Convert the following lines into a Markdown table with the columns "No." and "Text", giving each line a row number and omitting any blank lines.

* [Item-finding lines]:
──────

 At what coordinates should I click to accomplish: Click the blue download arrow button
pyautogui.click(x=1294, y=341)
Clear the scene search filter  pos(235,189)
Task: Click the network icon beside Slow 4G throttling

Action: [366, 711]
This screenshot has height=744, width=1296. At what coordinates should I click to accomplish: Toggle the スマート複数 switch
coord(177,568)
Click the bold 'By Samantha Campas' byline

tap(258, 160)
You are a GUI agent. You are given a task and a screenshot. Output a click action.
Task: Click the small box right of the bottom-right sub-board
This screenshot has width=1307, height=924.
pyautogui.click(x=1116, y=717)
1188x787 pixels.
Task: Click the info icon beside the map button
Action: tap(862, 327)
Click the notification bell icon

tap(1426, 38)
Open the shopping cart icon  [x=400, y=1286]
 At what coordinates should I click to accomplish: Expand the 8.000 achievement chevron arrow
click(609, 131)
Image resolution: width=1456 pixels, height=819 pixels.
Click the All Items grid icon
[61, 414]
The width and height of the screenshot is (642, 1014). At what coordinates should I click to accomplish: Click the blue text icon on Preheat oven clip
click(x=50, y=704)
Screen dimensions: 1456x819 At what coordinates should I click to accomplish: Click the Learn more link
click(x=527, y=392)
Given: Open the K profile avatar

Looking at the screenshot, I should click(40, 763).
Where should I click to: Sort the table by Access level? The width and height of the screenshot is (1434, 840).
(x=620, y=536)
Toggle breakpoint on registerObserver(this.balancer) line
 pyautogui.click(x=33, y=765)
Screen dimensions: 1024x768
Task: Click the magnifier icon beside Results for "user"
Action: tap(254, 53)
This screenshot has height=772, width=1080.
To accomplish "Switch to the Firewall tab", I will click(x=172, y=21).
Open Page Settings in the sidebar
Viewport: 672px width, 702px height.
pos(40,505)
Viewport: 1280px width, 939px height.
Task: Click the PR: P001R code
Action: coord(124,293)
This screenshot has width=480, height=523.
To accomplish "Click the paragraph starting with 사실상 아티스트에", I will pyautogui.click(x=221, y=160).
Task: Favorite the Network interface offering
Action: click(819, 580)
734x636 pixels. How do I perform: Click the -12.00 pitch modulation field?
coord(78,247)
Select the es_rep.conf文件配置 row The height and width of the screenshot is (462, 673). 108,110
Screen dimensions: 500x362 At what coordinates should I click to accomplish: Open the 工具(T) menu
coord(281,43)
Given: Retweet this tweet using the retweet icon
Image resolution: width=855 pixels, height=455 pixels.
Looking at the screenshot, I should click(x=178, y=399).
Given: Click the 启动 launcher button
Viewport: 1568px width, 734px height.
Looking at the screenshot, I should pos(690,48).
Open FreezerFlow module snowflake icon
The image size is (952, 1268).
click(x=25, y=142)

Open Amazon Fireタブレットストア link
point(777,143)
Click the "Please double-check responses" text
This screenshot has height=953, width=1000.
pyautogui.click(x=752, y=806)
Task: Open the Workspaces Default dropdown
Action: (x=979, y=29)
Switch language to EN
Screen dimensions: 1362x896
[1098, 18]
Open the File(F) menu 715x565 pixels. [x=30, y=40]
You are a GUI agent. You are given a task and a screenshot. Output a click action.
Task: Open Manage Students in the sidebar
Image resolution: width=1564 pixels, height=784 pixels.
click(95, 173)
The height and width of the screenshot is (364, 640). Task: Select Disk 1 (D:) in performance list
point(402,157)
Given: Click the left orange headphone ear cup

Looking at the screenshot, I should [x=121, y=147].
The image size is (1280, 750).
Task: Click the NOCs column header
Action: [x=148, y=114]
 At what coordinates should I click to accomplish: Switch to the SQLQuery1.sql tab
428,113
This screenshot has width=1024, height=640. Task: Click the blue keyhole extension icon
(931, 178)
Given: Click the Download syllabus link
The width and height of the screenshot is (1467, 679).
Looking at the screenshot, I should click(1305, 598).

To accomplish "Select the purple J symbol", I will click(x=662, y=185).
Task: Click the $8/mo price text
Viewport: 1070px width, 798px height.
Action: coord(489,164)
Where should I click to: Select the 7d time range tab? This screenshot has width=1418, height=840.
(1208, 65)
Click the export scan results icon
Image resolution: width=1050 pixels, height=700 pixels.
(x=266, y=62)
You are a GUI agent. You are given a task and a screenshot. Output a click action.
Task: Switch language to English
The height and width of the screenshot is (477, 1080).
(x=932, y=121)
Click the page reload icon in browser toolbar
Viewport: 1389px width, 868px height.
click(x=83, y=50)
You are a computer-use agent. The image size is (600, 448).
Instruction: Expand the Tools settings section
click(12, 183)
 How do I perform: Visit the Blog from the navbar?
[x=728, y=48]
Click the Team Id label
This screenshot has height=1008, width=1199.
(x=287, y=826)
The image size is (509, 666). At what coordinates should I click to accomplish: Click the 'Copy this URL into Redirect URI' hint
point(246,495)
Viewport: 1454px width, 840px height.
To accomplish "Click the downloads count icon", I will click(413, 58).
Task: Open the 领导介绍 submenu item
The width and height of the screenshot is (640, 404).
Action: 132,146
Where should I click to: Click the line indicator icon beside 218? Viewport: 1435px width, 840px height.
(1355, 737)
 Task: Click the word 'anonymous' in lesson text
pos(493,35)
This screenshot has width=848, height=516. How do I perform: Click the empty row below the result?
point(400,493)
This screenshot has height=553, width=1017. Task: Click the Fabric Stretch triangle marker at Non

──────

* [Full answer]:
| No. | Text |
|---|---|
| 1 |  At what coordinates should I click to accomplish: Click the blue download arrow button |
| 2 | pyautogui.click(x=1294, y=341) |
| 3 | Clear the scene search filter  pos(235,189) |
| 4 | Task: Click the network icon beside Slow 4G throttling |
| 5 | Action: [366, 711] |
| 6 | This screenshot has height=744, width=1296. At what coordinates should I click to accomplish: Toggle the スマート複数 switch |
| 7 | coord(177,568) |
| 8 | Click the bold 'By Samantha Campas' byline |
| 9 | tap(258, 160) |
| 10 | You are a GUI agent. You are given a task and a screenshot. Output a click action. |
| 11 | Task: Click the small box right of the bottom-right sub-board |
| 12 | This screenshot has width=1307, height=924. |
| 13 | pyautogui.click(x=1116, y=717) |
| 14 | 1188x787 pixels. |
| 15 | Task: Click the info icon beside the map button |
| 16 | Action: tap(862, 327) |
| 17 | Click the notification bell icon |
| 18 | tap(1426, 38) |
| 19 | Open the shopping cart icon  [x=400, y=1286] |
| 20 |  At what coordinates should I click to accomplish: Expand the 8.000 achievement chevron arrow |
| 21 | click(609, 131) |
| 22 | Image resolution: width=1456 pixels, height=819 pixels. |
| 23 | Click the All Items grid icon |
| 24 | [61, 414] |
| 25 | The width and height of the screenshot is (642, 1014). At what coordinates should I click to accomplish: Click the blue text icon on Preheat oven clip |
| 26 | click(x=50, y=704) |
| 27 | Screen dimensions: 1456x819 At what coordinates should I click to accomplish: Click the Learn more link |
| 28 | click(x=527, y=392) |
| 29 | Given: Open the K profile avatar |
| 30 | Looking at the screenshot, I should click(40, 763). |
| 31 | Where should I click to: Sort the table by Access level? The width and height of the screenshot is (1434, 840). |
| 32 | (x=620, y=536) |
| 33 | Toggle breakpoint on registerObserver(this.balancer) line |
| 34 |  pyautogui.click(x=33, y=765) |
| 35 | Screen dimensions: 1024x768 |
| 36 | Task: Click the magnifier icon beside Results for "user" |
| 37 | Action: tap(254, 53) |
| 38 | This screenshot has height=772, width=1080. |
| 39 | To accomplish "Switch to the Firewall tab", I will click(x=172, y=21). |
| 40 | Open Page Settings in the sidebar |
| 41 | Viewport: 672px width, 702px height. |
| 42 | pos(40,505) |
| 43 | Viewport: 1280px width, 939px height. |
| 44 | Task: Click the PR: P001R code |
| 45 | Action: coord(124,293) |
| 46 | This screenshot has width=480, height=523. |
| 47 | To accomplish "Click the paragraph starting with 사실상 아티스트에", I will pyautogui.click(x=221, y=160). |
| 48 | Task: Favorite the Network interface offering |
| 49 | Action: click(819, 580) |
| 50 | 734x636 pixels. How do I perform: Click the -12.00 pitch modulation field? |
| 51 | coord(78,247) |
| 52 | Select the es_rep.conf文件配置 row The height and width of the screenshot is (462, 673). 108,110 |
| 53 | Screen dimensions: 500x362 At what coordinates should I click to accomplish: Open the 工具(T) menu |
| 54 | coord(281,43) |
| 55 | Given: Retweet this tweet using the retweet icon |
| 56 | Image resolution: width=855 pixels, height=455 pixels. |
| 57 | Looking at the screenshot, I should click(x=178, y=399). |
| 58 | Given: Click the 启动 launcher button |
| 59 | Viewport: 1568px width, 734px height. |
| 60 | Looking at the screenshot, I should pos(690,48). |
| 61 | Open FreezerFlow module snowflake icon |
| 62 | The image size is (952, 1268). |
| 63 | click(x=25, y=142) |
| 64 | Open Amazon Fireタブレットストア link |
| 65 | point(777,143) |
| 66 | Click the "Please double-check responses" text |
| 67 | This screenshot has height=953, width=1000. |
| 68 | pyautogui.click(x=752, y=806) |
| 69 | Task: Open the Workspaces Default dropdown |
| 70 | Action: (x=979, y=29) |
| 71 | Switch language to EN |
| 72 | Screen dimensions: 1362x896 |
| 73 | [1098, 18] |
| 74 | Open the File(F) menu 715x565 pixels. [x=30, y=40] |
| 75 | You are a GUI agent. You are given a task and a screenshot. Output a click action. |
| 76 | Task: Open Manage Students in the sidebar |
| 77 | Image resolution: width=1564 pixels, height=784 pixels. |
| 78 | click(95, 173) |
| 79 | The height and width of the screenshot is (364, 640). Task: Select Disk 1 (D:) in performance list |
| 80 | point(402,157) |
| 81 | Given: Click the left orange headphone ear cup |
| 82 | Looking at the screenshot, I should [x=121, y=147]. |
| 83 | The image size is (1280, 750). |
| 84 | Task: Click the NOCs column header |
| 85 | Action: [x=148, y=114] |
| 86 |  At what coordinates should I click to accomplish: Switch to the SQLQuery1.sql tab |
| 87 | 428,113 |
| 88 | This screenshot has width=1024, height=640. Task: Click the blue keyhole extension icon |
| 89 | (931, 178) |
| 90 | Given: Click the Download syllabus link |
| 91 | The width and height of the screenshot is (1467, 679). |
| 92 | Looking at the screenshot, I should click(1305, 598). |
| 93 | To accomplish "Select the purple J symbol", I will click(x=662, y=185). |
| 94 | Task: Click the $8/mo price text |
| 95 | Viewport: 1070px width, 798px height. |
| 96 | Action: coord(489,164) |
| 97 | Where should I click to: Select the 7d time range tab? This screenshot has width=1418, height=840. |
| 98 | (1208, 65) |
| 99 | Click the export scan results icon |
| 100 | Image resolution: width=1050 pixels, height=700 pixels. |
| 101 | (x=266, y=62) |
| 102 | You are a GUI agent. You are given a task and a screenshot. Output a click action. |
| 103 | Task: Switch language to English |
| 104 | The height and width of the screenshot is (477, 1080). |
| 105 | (x=932, y=121) |
| 106 | Click the page reload icon in browser toolbar |
| 107 | Viewport: 1389px width, 868px height. |
| 108 | click(x=83, y=50) |
| 109 | You are a computer-use agent. The image size is (600, 448). |
| 110 | Instruction: Expand the Tools settings section |
| 111 | click(12, 183) |
| 112 |  How do I perform: Visit the Blog from the navbar? |
| 113 | [x=728, y=48] |
| 114 | Click the Team Id label |
| 115 | This screenshot has height=1008, width=1199. |
| 116 | (x=287, y=826) |
| 117 | The image size is (509, 666). At what coordinates should I click to accomplish: Click the 'Copy this URL into Redirect URI' hint |
| 118 | point(246,495) |
| 119 | Viewport: 1454px width, 840px height. |
| 120 | To accomplish "Click the downloads count icon", I will click(413, 58). |
| 121 | Task: Open the 领导介绍 submenu item |
| 122 | The width and height of the screenshot is (640, 404). |
| 123 | Action: 132,146 |
| 124 | Where should I click to: Click the line indicator icon beside 218? Viewport: 1435px width, 840px height. |
| 125 | (1355, 737) |
| 126 |  Task: Click the word 'anonymous' in lesson text |
| 127 | pos(493,35) |
| 128 | This screenshot has width=848, height=516. How do I perform: Click the empty row below the result? |
| 129 | point(400,493) |
| 130 | This screenshot has height=553, width=1017. Task: Click the Fabric Stretch triangle marker at Non |